There are certain facts that critics of the college sports model have been pointing out for eons. One is that two sports—football and men’s basketball—generate most of the revenue that underwrites athletic departments and pays for coaches’ multimillion-dollar salaries. These two sports in particular are dependent on Black players and the physical punishment of Black bodies. And while these athletes produce billions of dollars in wealth, they not only do not receive any income but also have no collective bargaining rights, long-term medical care, a guaranteed scholarship, or even a seat at the table to discuss these issues.
It’s both hyper-exploitative and immoral. And a new study puts an even finer point on the issue, making the case that these sports not only create the revenue that supports the entire athletic department but also subsidize athletic endeavors dominated by white, economically privileged athletes, like sailing, crew, and tennis.
The study, from the National Bureau of Economic Research, is a damning indictment of the current caste system. Through a forensic investigation it found that revenue from athletic departments has nearly doubled from $4.4 billion to $8.5 billion over the last 14 years. Sixty percent of that growth is due entirely to football and men’s basketball. Football staffs have seen their salaries double, as have non-coaching administration jobs in these athletic departments. And these sports subsidize the amateur sports for the country club set. As we’ve seen from the recent Felicity Huffman and Lori Loughlin admissions scandals, these upper-crust sports are often used to justify admissions of the children of underqualified rich donors, an athletic loophole for a different kind of highly corrupted, off-the-books “affirmative action.”

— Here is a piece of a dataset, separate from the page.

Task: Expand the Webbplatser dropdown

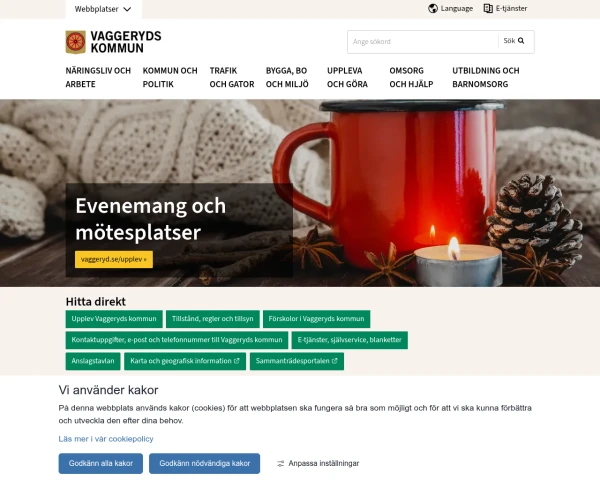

What makes this report particularly timely—and particularly dangerous for the powers that be—is that college athletes in these revenue-producing sports have never been more confidently outspoken, particularly on issues of racial justice and health and safety, than in the age of Black Lives Matter and Covid-19. While these athletes have been making an array of demands, they’re united in their desire to take charge of their own destiny and have a voice that is commensurate with their importance to the university.
Clemson quarterback Trevor Lawrence, who is white with long hair and a faraway look to his eyes (in other words, not your typical quarterback), even issued a five-point plan for racial justice this week. In addition to calls to register college athletes to vote and for the right to wear political decals on their helmets, Lawrence tweeted,
Over the course of the past year, our country has witnessed some of the most atrocious racial injustices against countless Black and African-American people. Too many have fallen victim to racial injustice and system inequities. Enough is enough. Real change must come.

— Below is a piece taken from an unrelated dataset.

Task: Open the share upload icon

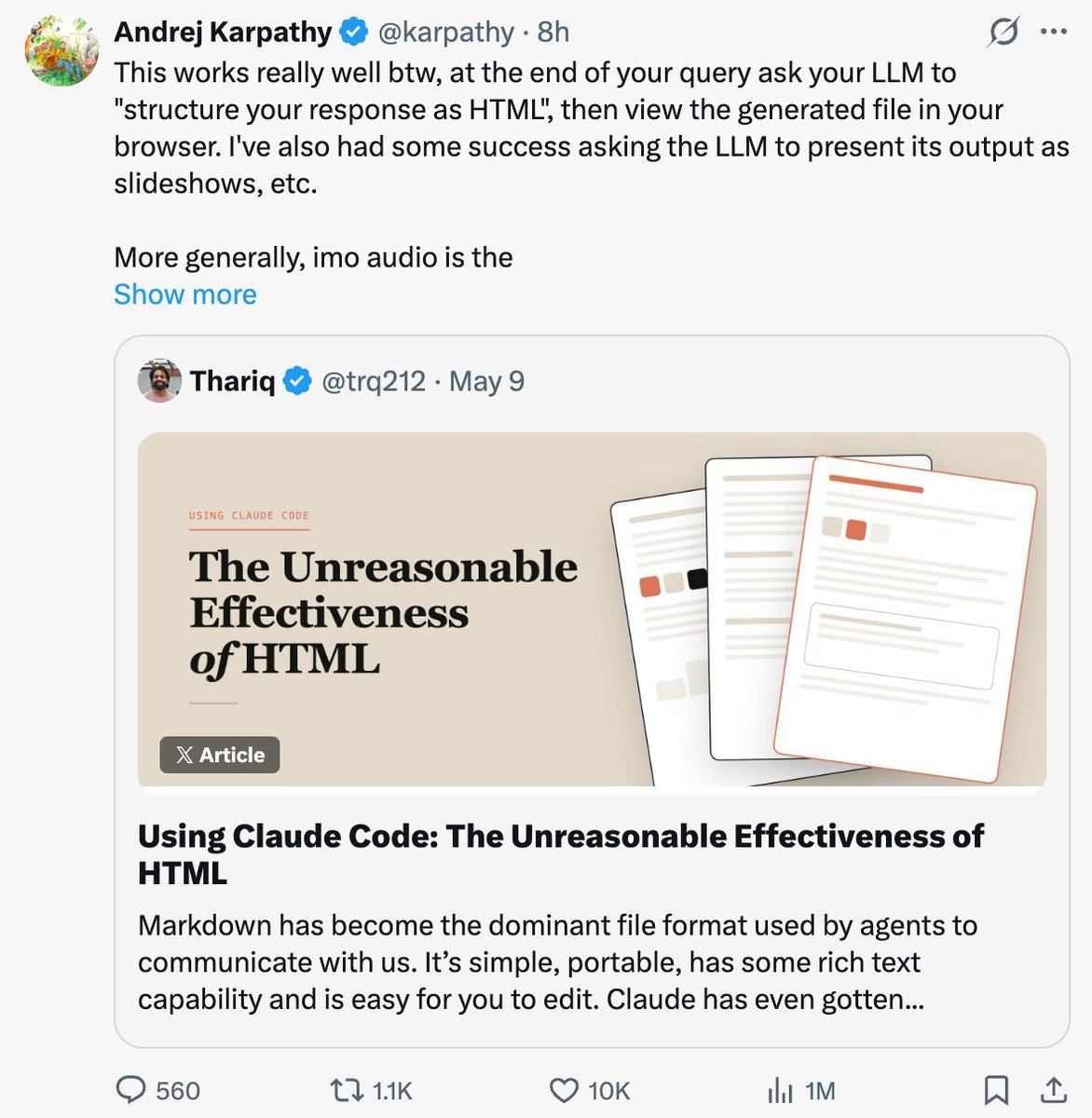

The NCAA is attempting to respond to these rumblings for racial justice through actions that are more performative than concrete. Players from the University of Mississippi and the University of Alabama marched with their coaches in Black Lives Matter processions in Oxford and Tuscaloosa, respectively. While it was most certainly stirring to see Alabama head coach Nick Saban at the front of a march for racial justice, these kinds of processions can only release so much steam. Voter registration and helmet decals, with all respect to Trevor Lawrence, also don’t challenge the fundamental injustice laid out in the study: that is the injustice of fake amateurism.

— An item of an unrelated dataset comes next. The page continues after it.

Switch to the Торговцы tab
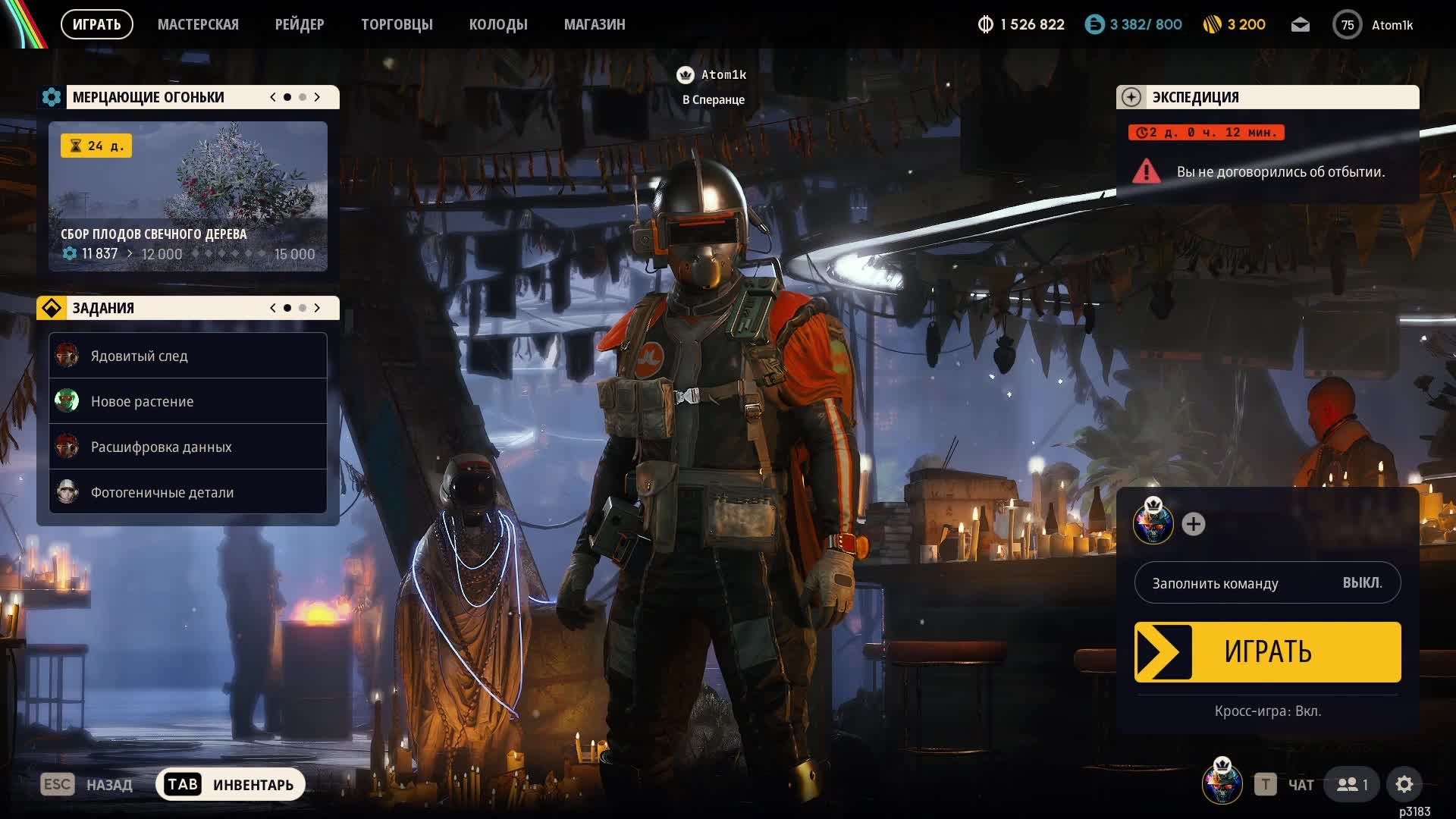Viewport: 1456px width, 819px height. click(x=397, y=24)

Black athletes—who disproportionately come from poor backgrounds—can no longer be the cash cows for squash and golf and the playgrounds of the privileged. I’m not saying I have the answers, but I think the solution resides somewhere in the doubling of salaries for coaches since 2006. If there is money for coaches—and currently the head football or basketball coach at the state college is the highest-paid public employee in 40 of the 50 states—then there should be compensation and a seat at the table for the athletes as well. Otherwise, the NCAA will just continue to be what it has been for decades: a machine to facilitate the organized theft of Black wealth.